■ Task directions:
Print the lines of the listing between the line containing "Task: Select the 80% value cell" and the line containing "Action: click(x=587, y=305)", inclusive, omitting the pictures.

■ Data records:
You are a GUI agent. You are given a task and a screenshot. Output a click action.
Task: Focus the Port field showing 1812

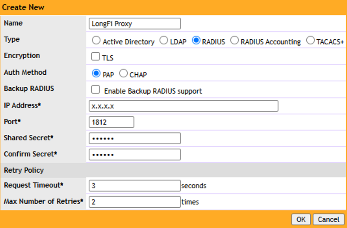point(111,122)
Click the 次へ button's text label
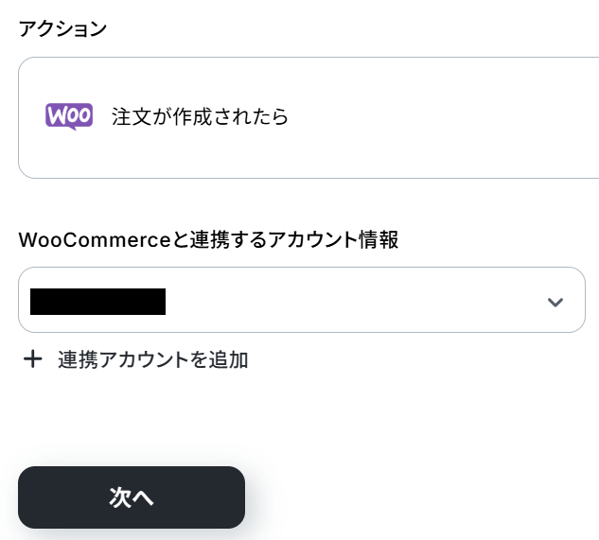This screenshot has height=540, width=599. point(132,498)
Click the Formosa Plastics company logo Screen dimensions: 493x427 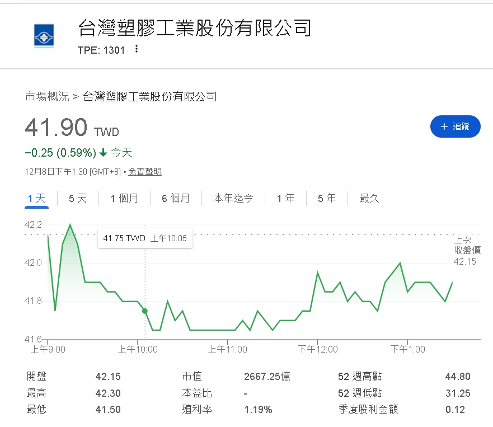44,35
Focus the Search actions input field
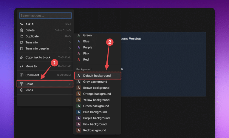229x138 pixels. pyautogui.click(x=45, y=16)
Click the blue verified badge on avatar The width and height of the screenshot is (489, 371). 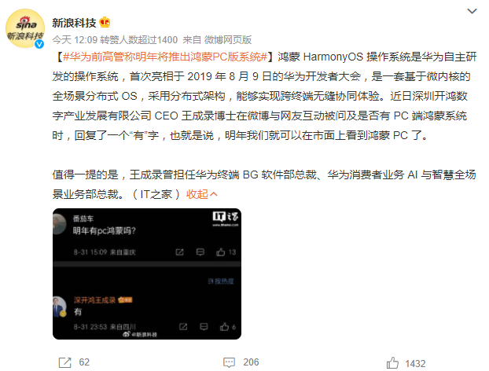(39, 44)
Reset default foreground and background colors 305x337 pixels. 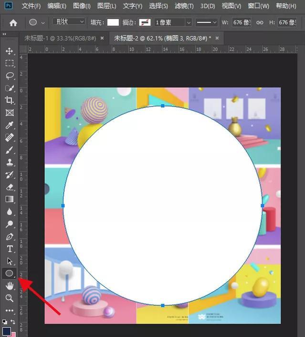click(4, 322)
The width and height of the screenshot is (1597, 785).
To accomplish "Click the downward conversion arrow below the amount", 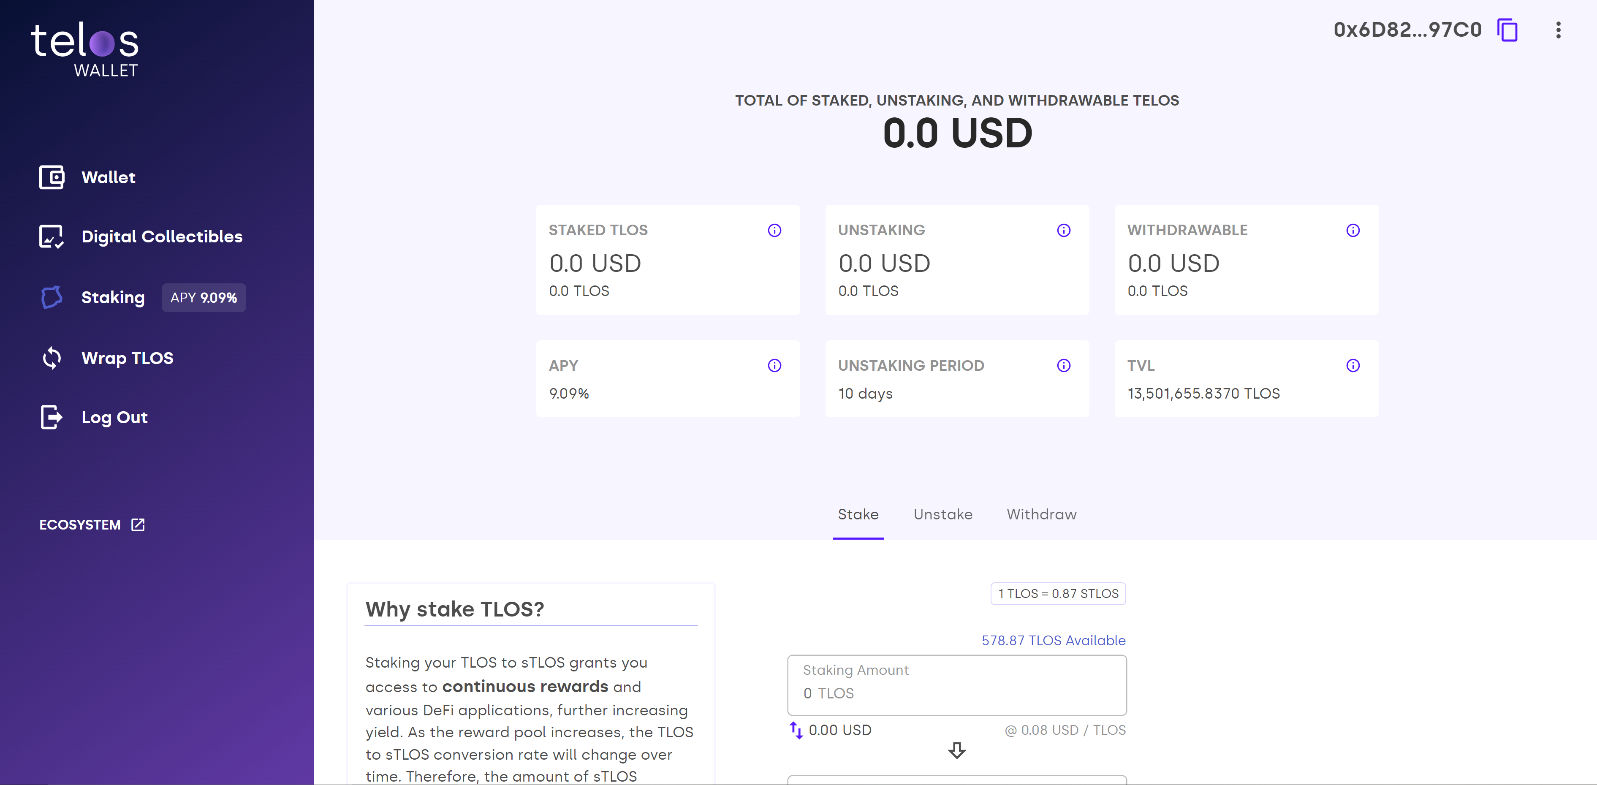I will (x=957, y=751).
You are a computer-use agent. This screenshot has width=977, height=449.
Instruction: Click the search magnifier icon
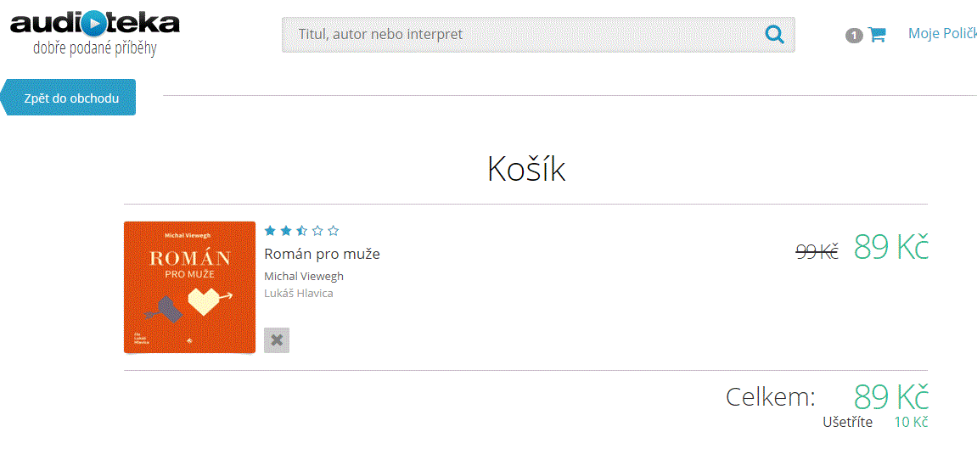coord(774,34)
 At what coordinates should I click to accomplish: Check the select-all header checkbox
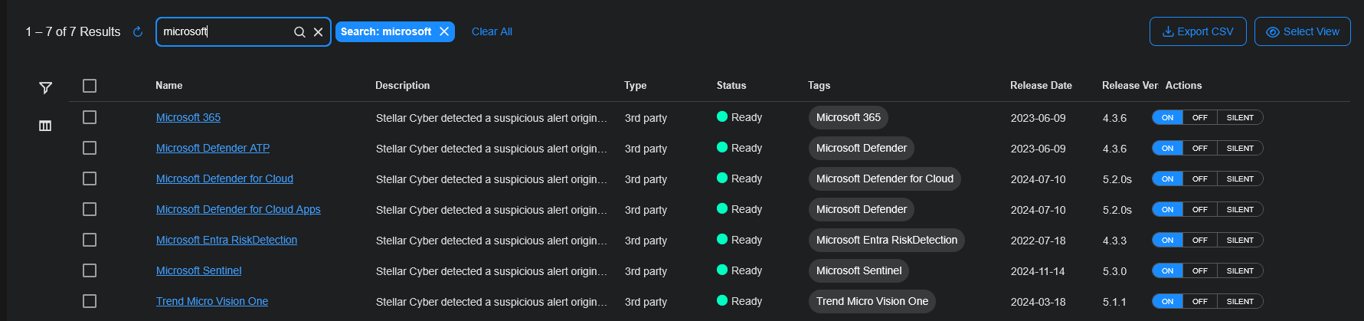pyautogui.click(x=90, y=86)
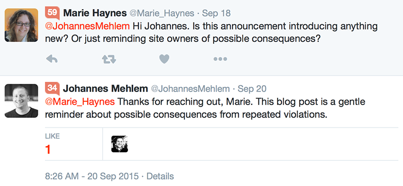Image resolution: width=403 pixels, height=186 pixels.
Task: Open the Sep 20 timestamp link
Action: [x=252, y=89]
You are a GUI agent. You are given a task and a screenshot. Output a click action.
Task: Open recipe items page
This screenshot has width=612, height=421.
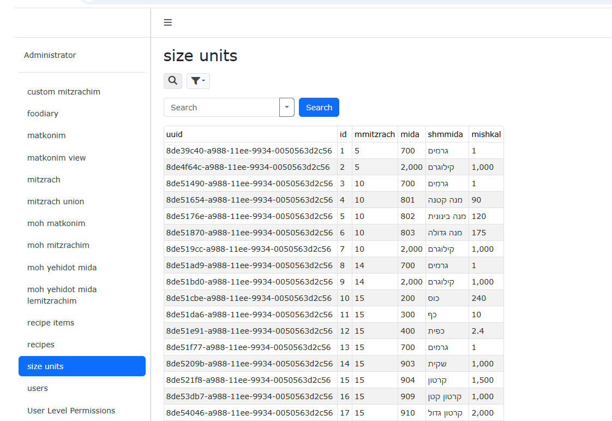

==

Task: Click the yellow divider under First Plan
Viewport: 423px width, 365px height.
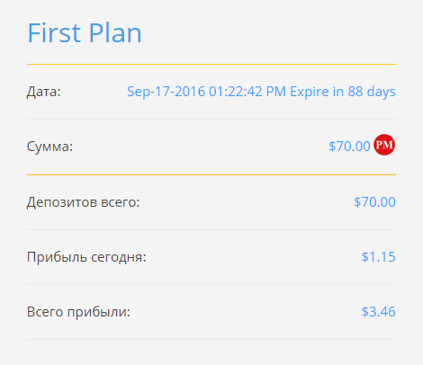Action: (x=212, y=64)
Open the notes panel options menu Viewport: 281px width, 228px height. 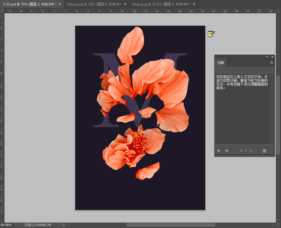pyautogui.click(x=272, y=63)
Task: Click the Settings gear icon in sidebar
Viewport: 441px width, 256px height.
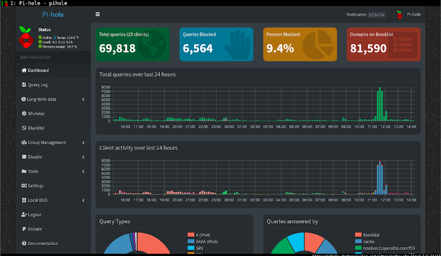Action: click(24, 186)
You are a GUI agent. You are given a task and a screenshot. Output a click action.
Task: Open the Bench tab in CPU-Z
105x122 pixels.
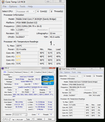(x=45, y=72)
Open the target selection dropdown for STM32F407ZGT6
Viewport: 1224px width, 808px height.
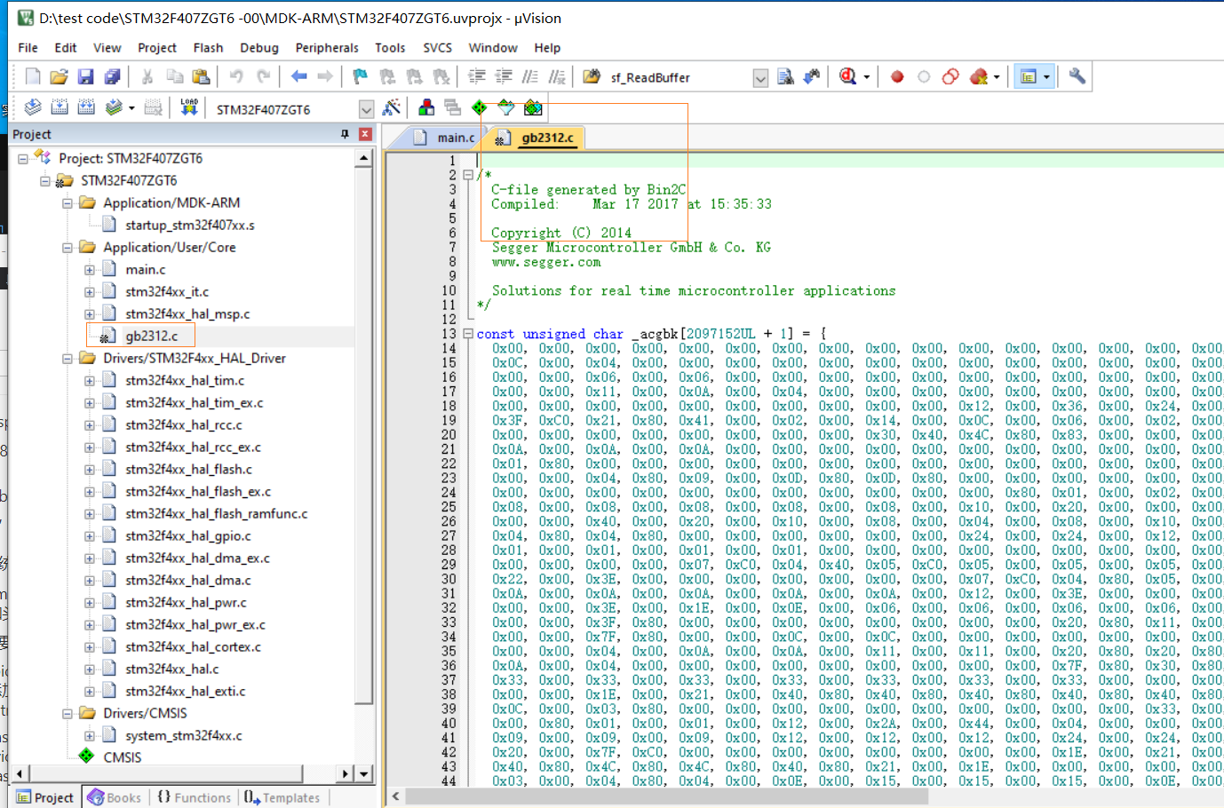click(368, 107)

---

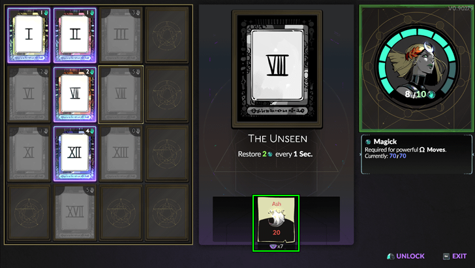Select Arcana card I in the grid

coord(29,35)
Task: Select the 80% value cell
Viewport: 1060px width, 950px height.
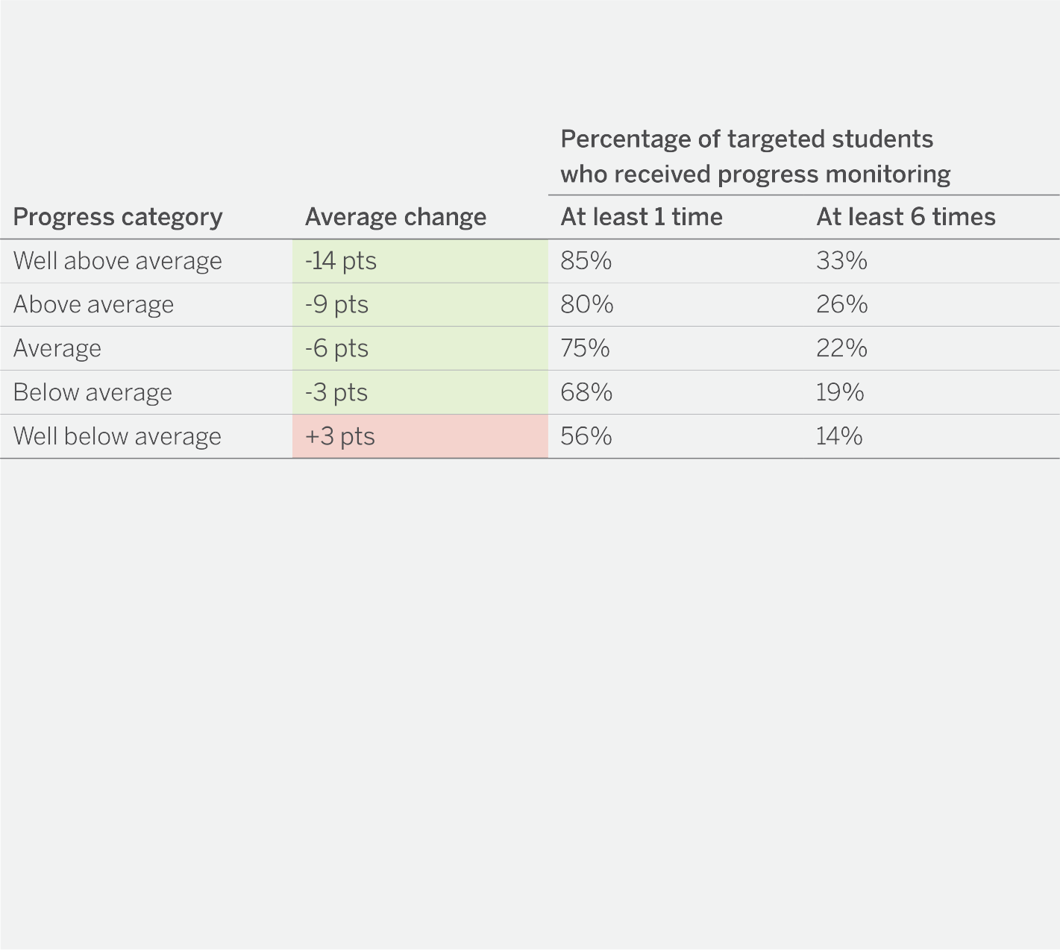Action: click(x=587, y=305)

■ Completed task:
Task: Select the 80% value cell
Viewport: 1060px width, 950px height.
Action: click(x=587, y=305)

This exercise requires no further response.